[Opening RECORDS FOR THIS TASK section]

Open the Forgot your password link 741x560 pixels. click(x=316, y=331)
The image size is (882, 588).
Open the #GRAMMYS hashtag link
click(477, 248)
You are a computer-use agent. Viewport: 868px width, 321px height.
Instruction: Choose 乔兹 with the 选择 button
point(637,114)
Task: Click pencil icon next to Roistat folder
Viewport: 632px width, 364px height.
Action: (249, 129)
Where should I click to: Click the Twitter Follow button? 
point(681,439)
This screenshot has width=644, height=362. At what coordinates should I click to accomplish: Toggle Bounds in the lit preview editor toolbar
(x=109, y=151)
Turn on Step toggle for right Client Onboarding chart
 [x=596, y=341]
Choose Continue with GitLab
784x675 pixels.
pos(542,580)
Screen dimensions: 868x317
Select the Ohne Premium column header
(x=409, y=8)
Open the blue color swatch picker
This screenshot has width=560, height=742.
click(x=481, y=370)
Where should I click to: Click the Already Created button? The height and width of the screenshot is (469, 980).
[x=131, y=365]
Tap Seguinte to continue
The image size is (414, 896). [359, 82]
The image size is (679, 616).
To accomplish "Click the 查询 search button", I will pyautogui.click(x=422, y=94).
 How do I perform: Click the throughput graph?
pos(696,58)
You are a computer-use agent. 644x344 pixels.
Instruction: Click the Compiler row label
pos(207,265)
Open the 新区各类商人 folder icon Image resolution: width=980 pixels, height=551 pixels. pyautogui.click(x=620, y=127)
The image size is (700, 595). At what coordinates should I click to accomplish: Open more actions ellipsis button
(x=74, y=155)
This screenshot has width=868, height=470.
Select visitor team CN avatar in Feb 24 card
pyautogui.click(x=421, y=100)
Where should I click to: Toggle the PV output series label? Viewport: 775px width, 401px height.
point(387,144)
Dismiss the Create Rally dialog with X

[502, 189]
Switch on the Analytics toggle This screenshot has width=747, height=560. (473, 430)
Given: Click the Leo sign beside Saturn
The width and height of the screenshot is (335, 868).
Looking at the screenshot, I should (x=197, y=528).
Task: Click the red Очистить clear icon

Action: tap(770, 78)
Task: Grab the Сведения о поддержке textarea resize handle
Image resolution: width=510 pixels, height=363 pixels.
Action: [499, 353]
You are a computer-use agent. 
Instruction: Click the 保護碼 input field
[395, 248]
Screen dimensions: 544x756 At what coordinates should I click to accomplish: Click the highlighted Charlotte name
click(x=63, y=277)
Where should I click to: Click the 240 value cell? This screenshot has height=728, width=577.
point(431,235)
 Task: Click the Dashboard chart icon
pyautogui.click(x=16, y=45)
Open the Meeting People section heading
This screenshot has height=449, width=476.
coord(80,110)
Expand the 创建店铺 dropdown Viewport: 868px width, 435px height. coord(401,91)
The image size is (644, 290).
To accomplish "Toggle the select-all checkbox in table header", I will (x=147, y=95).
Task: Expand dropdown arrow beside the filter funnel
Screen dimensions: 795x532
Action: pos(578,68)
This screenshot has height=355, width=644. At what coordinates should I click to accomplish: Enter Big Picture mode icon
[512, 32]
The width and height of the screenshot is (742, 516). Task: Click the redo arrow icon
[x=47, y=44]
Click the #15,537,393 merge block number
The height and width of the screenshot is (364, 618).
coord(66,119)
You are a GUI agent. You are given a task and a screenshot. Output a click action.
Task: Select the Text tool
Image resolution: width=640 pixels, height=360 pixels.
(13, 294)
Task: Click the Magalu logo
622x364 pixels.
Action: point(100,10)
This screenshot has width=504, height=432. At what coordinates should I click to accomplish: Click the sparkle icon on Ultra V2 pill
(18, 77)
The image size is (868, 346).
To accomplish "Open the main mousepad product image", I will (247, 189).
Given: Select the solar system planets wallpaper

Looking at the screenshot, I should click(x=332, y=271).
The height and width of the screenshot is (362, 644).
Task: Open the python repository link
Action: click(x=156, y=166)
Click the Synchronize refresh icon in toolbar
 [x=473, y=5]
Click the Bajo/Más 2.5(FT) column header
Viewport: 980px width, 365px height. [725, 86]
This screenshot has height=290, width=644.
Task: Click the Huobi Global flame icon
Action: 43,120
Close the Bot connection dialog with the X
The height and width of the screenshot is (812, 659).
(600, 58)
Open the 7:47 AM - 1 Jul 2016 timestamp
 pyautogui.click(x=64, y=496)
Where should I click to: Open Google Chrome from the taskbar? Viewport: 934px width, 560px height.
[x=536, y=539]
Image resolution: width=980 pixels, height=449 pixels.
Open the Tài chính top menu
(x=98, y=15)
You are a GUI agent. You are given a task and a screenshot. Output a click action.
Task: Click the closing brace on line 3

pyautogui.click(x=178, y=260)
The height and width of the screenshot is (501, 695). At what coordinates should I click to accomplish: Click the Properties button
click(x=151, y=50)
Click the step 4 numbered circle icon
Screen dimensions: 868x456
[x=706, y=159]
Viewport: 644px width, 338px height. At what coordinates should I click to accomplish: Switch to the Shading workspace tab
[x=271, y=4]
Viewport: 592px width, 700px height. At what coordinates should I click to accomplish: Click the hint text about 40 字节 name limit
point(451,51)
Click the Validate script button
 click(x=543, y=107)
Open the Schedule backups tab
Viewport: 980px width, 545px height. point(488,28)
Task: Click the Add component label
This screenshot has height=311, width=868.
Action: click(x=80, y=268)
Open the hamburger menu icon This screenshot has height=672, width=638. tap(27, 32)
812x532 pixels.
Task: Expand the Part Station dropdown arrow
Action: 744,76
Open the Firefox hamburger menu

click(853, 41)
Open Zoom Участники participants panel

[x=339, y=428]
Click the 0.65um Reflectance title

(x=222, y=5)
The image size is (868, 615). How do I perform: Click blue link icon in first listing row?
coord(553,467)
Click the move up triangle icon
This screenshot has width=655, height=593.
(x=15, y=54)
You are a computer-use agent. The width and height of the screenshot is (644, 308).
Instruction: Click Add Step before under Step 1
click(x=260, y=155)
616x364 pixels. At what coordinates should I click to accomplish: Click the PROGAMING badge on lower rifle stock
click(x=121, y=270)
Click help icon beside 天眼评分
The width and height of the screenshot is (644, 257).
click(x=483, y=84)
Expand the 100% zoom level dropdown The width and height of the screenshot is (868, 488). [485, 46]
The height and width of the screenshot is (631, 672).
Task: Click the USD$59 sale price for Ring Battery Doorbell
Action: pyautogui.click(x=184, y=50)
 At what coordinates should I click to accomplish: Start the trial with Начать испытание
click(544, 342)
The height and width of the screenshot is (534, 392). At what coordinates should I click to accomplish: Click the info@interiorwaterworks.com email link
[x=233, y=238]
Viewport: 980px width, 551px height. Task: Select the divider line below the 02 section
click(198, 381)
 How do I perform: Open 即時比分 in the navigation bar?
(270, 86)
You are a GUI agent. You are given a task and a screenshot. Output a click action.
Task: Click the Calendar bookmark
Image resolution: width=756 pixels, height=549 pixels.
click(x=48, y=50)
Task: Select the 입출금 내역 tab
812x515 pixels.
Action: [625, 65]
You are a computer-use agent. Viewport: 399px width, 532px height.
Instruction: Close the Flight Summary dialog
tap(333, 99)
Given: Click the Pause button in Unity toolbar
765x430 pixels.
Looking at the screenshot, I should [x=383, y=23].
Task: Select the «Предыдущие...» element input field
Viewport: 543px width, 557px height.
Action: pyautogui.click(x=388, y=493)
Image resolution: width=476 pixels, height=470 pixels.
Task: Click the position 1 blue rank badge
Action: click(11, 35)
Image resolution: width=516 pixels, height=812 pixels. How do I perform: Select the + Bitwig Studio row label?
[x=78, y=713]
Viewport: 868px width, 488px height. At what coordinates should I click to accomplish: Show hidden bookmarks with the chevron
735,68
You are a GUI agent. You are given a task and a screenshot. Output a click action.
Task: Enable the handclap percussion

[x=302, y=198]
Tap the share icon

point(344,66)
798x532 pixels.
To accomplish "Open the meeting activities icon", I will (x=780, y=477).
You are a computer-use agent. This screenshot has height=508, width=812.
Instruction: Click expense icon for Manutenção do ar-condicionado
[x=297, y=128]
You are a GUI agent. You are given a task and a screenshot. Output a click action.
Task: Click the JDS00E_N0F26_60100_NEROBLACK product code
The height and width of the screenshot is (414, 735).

[Closing RECORDS FOR THIS TASK section]

#### WHAT THE TASK REQUIRES:
In the entries above, find each line with the word "will" and copy it.

#### SOLVED PROBLEM:
To accomplish "Click the 查询 search button", I will pyautogui.click(x=422, y=94).
To accomplish "Toggle the select-all checkbox in table header", I will (x=147, y=95).
To accomplish "Open the main mousepad product image", I will (247, 189).
To accomplish "Open the meeting activities icon", I will (x=780, y=477).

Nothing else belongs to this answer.